Tuesday, December 19, 2017

Dangerous Diagnostic Dualism

Are people always or totally "sick" or "well" with whatever diagnosis they have received? 
I'm not suggesting that diagnosis has no place and should be abandoned, but asking readers to consider the following and decide for themselves if the totalistic / absolutistic / all-or-nothing and permanent & pervasive notions of diagnosis serve professionals and patients alike.
Of the thousands of ostensibly "healthy," "functional," "well-adapted" (adapted to what?) adults I've ever encountered, I've only ever met less than a half-dozen who displayed consistently & reliably alert, aware, mindful, conscious, capable and competent behavior without ever regressing to earlier, less competent and effective behaviors under stress. Which is not to say that most people are "asleep," "sensorily challenged," "mindless," "unconscious," "incapable," and/or incompetent." Just some of them. And mostly only *some* of the time. (Does everyone display their defense mechanisms at *all* times? Or do they tend to do so when they feel threatened and/or stressed?)
Is anything -- including a diagnosis -- really an either-or deal. Or is it a spectral deal? (Running from "totally" functional on one end to "totally" dysfunctional on the other on one spectrum... and from "totally" present and observable right now to "totally" not present and observable right now. Isn't it true that "under stress we may regress?")
Isn't the presence or absence of CPTSD, bipolar, some personality disorder like borderlinism -- or any other collection of traits that suggest one diagnosis or another -- the same thing? The DSM and ICD were orginally built on medical models of pathology. In medical models, one is either "sick" or "well." In the 1990s or so, noise began to emerge about exactly that during the evolution of the DSM IV. Hagop Akiskal et al led the charge for a spectral notion of the manic-depressive "bipolar" disorders that was widely resisted then, but largely accepted now.
Moreover -- and here's the Big Deal in all this -- isn't one "sick" or "well" at the moment they are diagnosed... but possibly "sicker" or "weller" at other times?
Is all-or-nothing, black-and-white, either/or, dualisticdichotomistic thinking (see Beck, Dyer, Ellis, Meichenbaum, Ruggiero and Young) so deeply conditionedsocialized and normalized into the human brain's, largely binary and ambiguity-intolerant default mode network by dint of the common cultural consensus trance that most of us are at least somewhat blind, deaf and senseless to what actually is (including CPTSD as a range of intensity of reaction to abuse)?

Resources & References

Akiskal, H.; Pinto, O.: The evolving bipolar spectrum, Prototypes I, II, III and IV. North American Journal of Clinical Psychiatry, Vol. 22, No. 3, 1999.

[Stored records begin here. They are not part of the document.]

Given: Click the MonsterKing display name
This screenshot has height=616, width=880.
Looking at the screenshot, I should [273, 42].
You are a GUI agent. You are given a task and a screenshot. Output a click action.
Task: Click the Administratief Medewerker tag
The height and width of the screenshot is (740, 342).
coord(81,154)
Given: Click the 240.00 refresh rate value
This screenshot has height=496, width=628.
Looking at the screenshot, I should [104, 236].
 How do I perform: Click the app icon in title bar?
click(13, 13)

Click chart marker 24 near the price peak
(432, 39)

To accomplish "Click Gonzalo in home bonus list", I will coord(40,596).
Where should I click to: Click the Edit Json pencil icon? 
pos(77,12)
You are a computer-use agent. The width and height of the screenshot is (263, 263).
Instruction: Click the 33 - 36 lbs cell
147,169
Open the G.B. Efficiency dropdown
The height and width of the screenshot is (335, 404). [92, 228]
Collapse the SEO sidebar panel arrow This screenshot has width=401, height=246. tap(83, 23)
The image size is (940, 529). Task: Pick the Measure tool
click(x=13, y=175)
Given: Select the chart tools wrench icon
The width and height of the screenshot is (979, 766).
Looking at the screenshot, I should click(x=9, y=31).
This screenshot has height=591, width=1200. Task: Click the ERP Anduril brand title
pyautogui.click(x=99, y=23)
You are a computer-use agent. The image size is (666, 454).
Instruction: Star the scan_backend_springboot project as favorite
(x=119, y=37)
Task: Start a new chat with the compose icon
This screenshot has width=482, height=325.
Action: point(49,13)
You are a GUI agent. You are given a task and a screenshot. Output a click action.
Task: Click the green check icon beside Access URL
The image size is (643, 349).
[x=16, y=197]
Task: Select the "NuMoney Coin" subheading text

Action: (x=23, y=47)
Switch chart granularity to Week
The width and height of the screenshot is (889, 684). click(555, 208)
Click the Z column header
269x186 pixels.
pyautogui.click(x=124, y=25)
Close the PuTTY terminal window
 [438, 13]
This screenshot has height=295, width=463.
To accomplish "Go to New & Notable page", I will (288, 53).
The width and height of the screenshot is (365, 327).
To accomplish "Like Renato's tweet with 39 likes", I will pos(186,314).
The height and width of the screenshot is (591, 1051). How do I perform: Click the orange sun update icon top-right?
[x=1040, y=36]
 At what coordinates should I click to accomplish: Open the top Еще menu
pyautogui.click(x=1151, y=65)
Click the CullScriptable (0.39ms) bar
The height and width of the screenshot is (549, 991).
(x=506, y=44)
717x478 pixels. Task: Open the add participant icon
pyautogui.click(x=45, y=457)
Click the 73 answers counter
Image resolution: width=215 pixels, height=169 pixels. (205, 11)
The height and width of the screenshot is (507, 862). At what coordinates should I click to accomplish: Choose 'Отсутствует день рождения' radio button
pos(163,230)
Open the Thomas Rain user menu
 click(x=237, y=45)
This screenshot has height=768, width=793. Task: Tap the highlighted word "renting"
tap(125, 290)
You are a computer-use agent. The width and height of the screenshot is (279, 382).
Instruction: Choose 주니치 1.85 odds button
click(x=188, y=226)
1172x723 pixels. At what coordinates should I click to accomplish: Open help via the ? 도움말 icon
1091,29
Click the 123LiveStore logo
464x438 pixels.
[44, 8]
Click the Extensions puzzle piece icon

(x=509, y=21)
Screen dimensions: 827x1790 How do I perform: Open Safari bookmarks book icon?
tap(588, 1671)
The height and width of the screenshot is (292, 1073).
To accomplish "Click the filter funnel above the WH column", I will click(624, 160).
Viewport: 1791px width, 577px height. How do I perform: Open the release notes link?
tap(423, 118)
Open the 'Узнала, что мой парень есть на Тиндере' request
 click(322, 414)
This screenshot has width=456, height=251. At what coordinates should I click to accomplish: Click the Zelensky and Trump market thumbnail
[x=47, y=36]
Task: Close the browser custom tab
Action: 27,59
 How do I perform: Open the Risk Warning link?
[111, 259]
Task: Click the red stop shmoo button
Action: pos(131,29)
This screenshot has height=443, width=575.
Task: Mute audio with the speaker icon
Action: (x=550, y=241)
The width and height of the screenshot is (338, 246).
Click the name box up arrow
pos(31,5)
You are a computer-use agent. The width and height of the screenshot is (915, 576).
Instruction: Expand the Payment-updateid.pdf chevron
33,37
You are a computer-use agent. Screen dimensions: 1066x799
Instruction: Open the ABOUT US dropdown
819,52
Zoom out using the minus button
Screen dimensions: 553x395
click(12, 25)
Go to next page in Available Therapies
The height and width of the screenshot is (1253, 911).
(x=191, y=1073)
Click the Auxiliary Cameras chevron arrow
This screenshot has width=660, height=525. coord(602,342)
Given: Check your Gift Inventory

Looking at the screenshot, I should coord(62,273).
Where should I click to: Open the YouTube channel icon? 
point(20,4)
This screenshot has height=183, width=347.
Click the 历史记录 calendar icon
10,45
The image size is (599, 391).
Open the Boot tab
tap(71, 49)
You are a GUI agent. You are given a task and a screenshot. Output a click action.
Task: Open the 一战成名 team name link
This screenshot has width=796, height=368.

American Psychiatric Association: Diagnostic and Statistical Manual of Mental Disorders DSM-IV-TR, New York: APA, 2000.

Beck, A.: Cognitive Therapy and the Emotional Disorders, New York: Penguin-Meridian, 1976.

Beck, A.; Freeman, A.: Cognitive Theory of the Personality Disorders, New York: Guilford Press, 1990.

Dyer, W.: Your Erroneous Zones, New York: Avon Books, 1977, 1993.

Ellis, A.; Harper, R.: A Guide to Rational Living, North Hollywood, CA: Melvin Powers, 1961.

Ellis, A.; Becker, I.: A Guide to Personal Happiness, North Hollywood, CA: Melvin Powers, 1982.

Ellis, A.; Dryden, W.: The Practice of Rational Emotive Therapy, New York: Springer Publishing Company, 1987.

Ellis, A.: Overcoming Destructive Beliefs, Feelings, and Behaviors: New Directions for Rational Emotive Behavior Therapy, New York: Promethius Books, 2001.

Meichenbaum, D.: Cognitive-Behavior Modification: An Integrative Approach, New York: Springer, 1977.

Ruggiero, V. R.: Beyond Feelings: A Guide to Critical Thinking, 4th Ed., Mountain View, CA: Mayfield Publishing, 1995.

Young, J.: Cognitive Therapy for the Personality Disorders: A Schema-Focused Approach, 3rd Ed., Sarasota, FL: Professional Resource Press, 1999.